Missed out on going? Not to worry, our DrillAssure Engineers were present at the event and took down the most important notes they learned from the technical lunch. Get a snapshot summary below.
But first, here’s what the whole Technical Lunch was about:
Abstract of PESA’s Technical Lunch:
The evolution of the NW Shelf of Australia and the Perth Basin has been extensively studied, but certain aspects continue to intrigue. These include:
- The relatively short time period between the final stages of terrane amalgamation and the start of basin formation on the western margin of Australia
- The tectonic setting in which continental ribbons successively detach from the north west margin of Australia
- Lower Palaeozoic and Upper Palaeozoic basin evolution
- Variations in the timing, distribution and orientation of Mesozoic extension associated with the separation of Argoland, and the limited evidence for transpression (or otherwise) at this time.
- The distribution of uplift, and the distribution of extension associated with the Lower Cretaceous separation of Greater India from Australia, and the possible role of a mantle plume
- The development of large scale folds and Pliocene reverse reactivation of extensional faults on an apparently passive margin
The large volumes of readily available, public domain 2D & 3D seismic data makes it possible to investigate the questions at both a regional scale and in local detail. This undoubtedly aids in understanding the complexity of the evolution of these continental margins, but also enables development, and in some instances, re-evaluation, of concepts based on sparser data sets.

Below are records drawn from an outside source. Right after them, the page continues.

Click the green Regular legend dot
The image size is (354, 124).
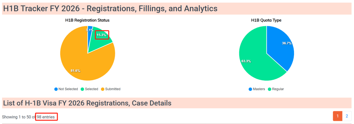[269, 89]
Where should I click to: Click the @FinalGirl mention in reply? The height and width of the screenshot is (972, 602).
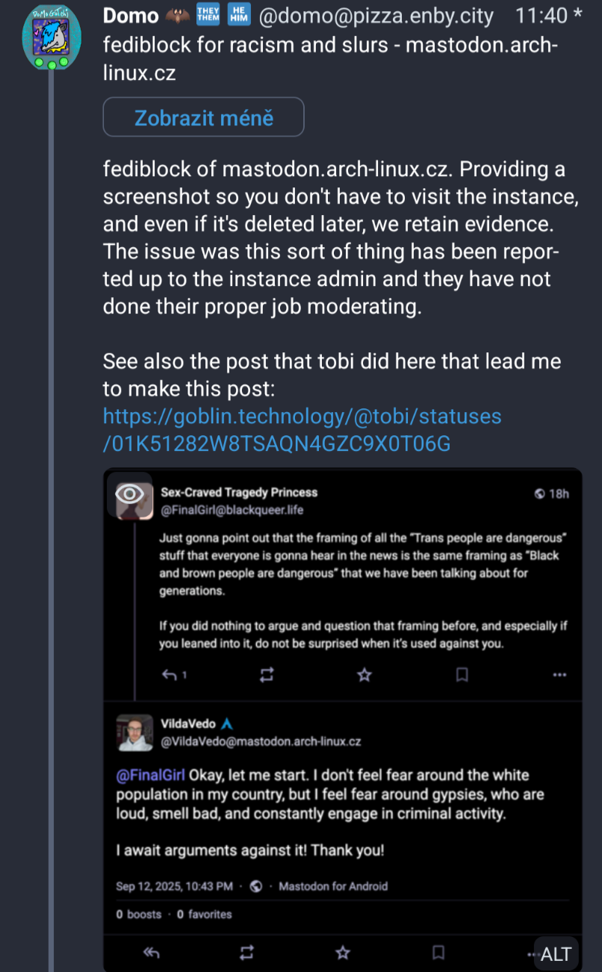coord(150,774)
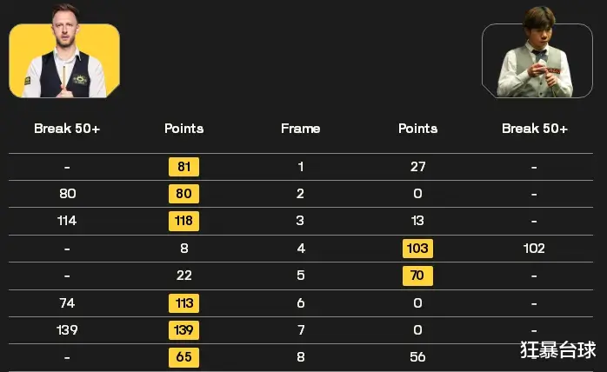Select the 74 break value in frame 6
The height and width of the screenshot is (372, 607).
click(67, 303)
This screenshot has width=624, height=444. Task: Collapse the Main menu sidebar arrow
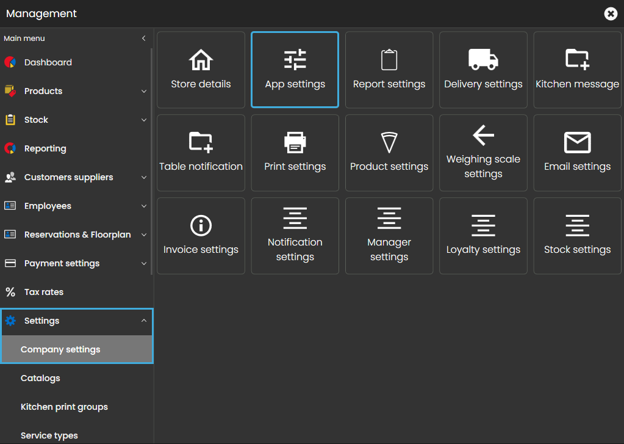[144, 38]
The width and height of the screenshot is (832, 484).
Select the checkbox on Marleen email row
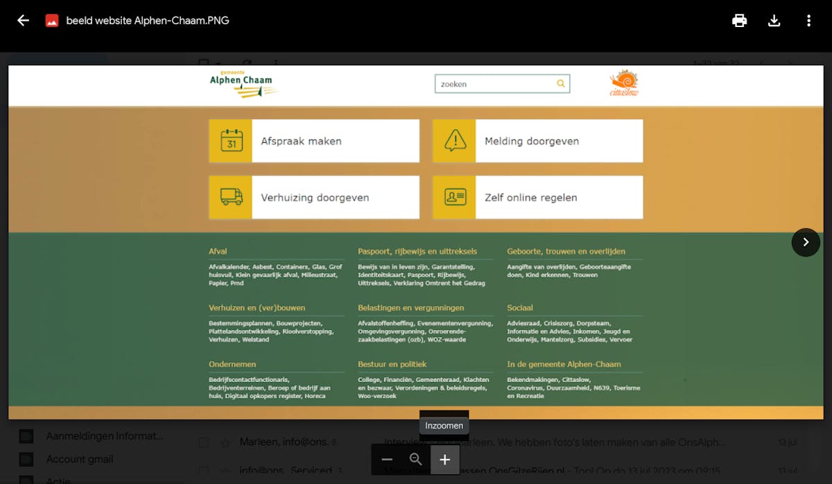coord(204,442)
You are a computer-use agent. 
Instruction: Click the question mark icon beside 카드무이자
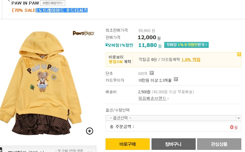pyautogui.click(x=176, y=79)
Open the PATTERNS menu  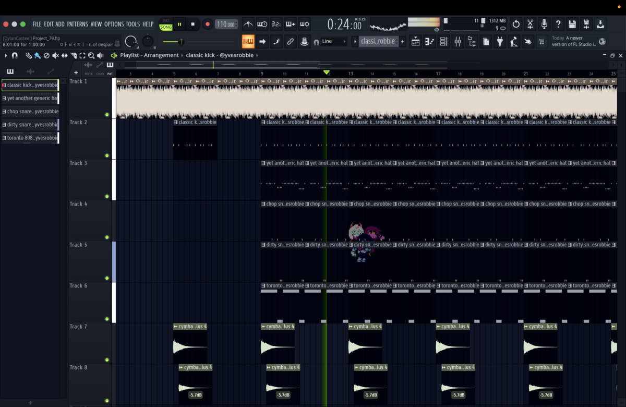point(78,24)
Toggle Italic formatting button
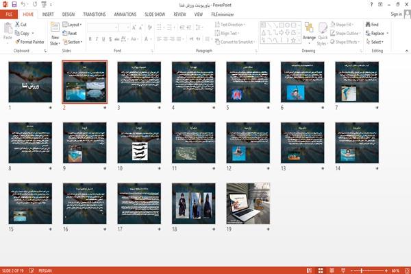This screenshot has height=274, width=411. click(97, 39)
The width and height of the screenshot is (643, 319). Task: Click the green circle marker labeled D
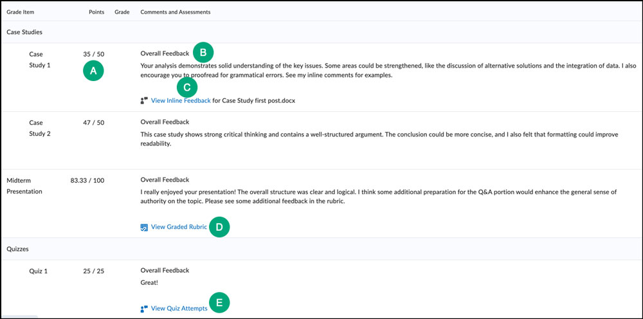219,227
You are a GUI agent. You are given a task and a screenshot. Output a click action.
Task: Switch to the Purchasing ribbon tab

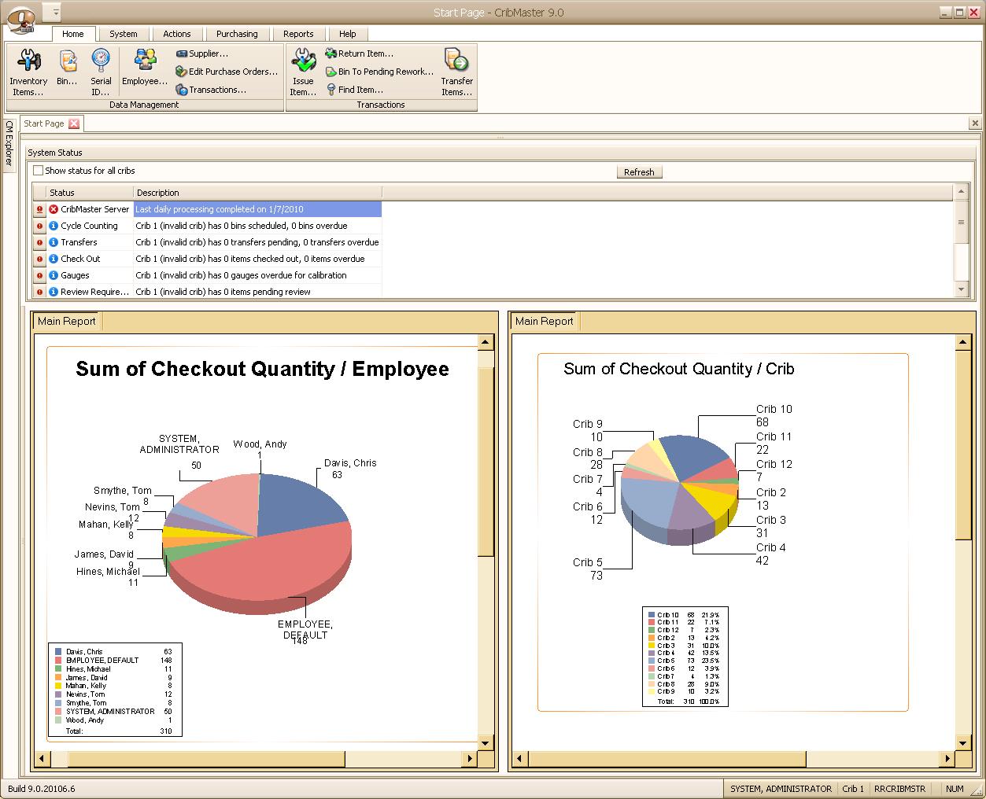(237, 34)
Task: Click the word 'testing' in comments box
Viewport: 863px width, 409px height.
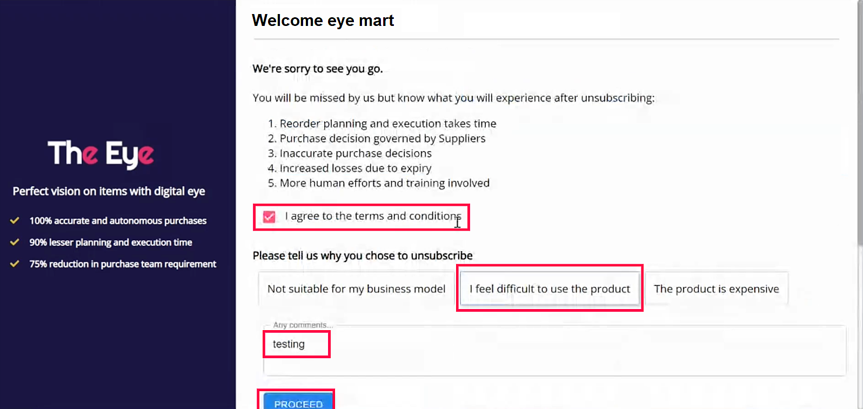Action: [x=289, y=344]
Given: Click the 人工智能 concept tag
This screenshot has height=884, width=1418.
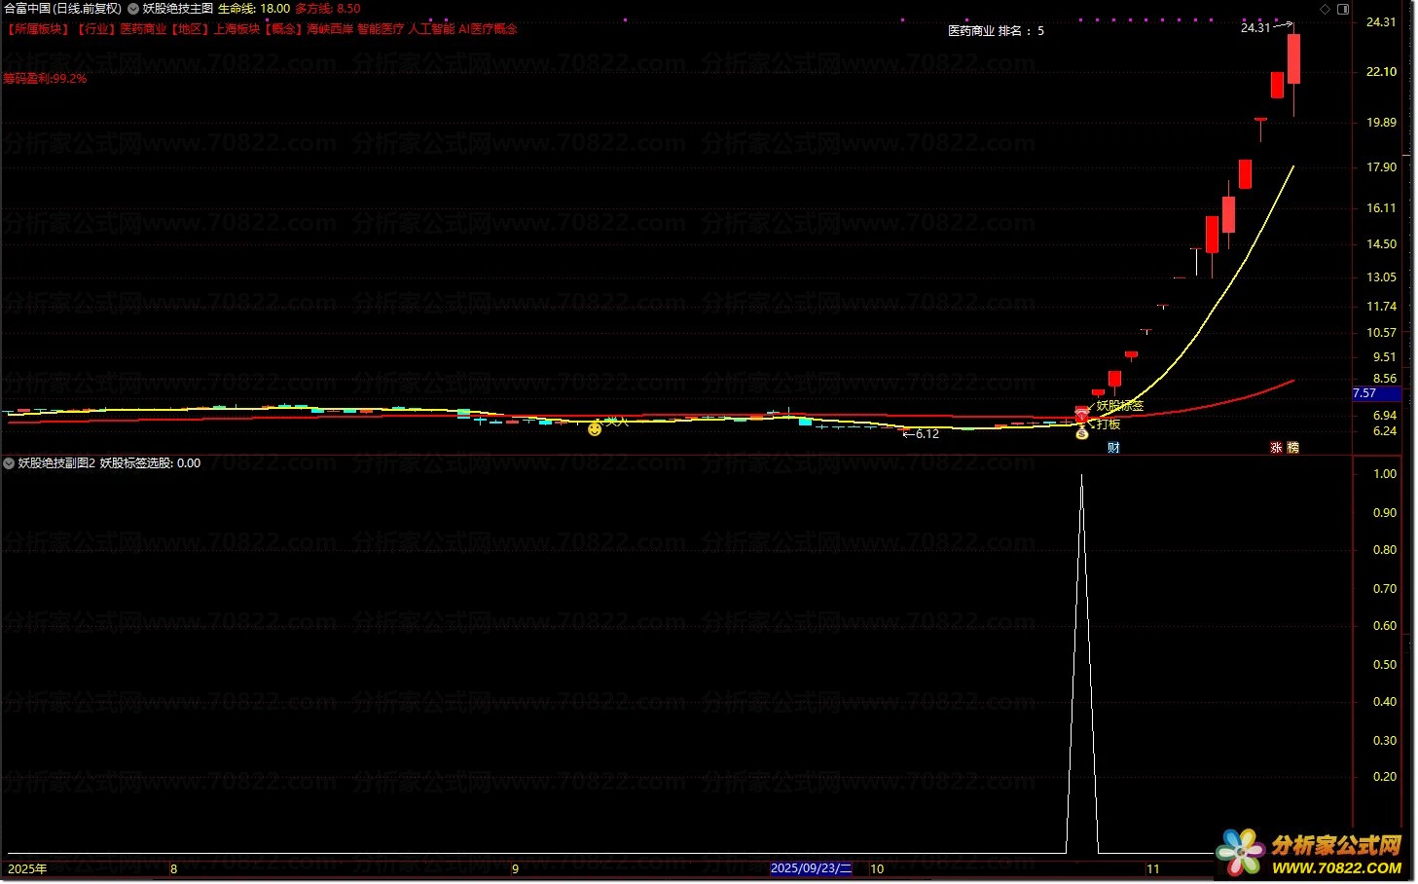Looking at the screenshot, I should (431, 29).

Key Notes our Stochastic Simulation’s DrillAssure Engineers Took Down:
- Overall, the talk focused on the geodynamic settings at different Australian margins; focus was more on Northern and Western margin as the presenter believed Southern Margin is relatively more simple and passive compared to the other two.
- The presenter, seems to be of the opinion that Fitzroy movement in many cases is an extension event and was unable to understand the role of synchronous compression in it.
- Different rift events and their effects on different basins were discussed
- Carboniferous and Permian rifting according to him, proved out to be the fundamental control for geometry of mesozoic rifts
- There were a few things he was not sure and said need more investigation includes the Canning Basin transgression.
- While discussing the proterozoic crustal structures, he said there is still alot to be understood about it and an unusual geodynamic setting could be either Plume related or back arc extension.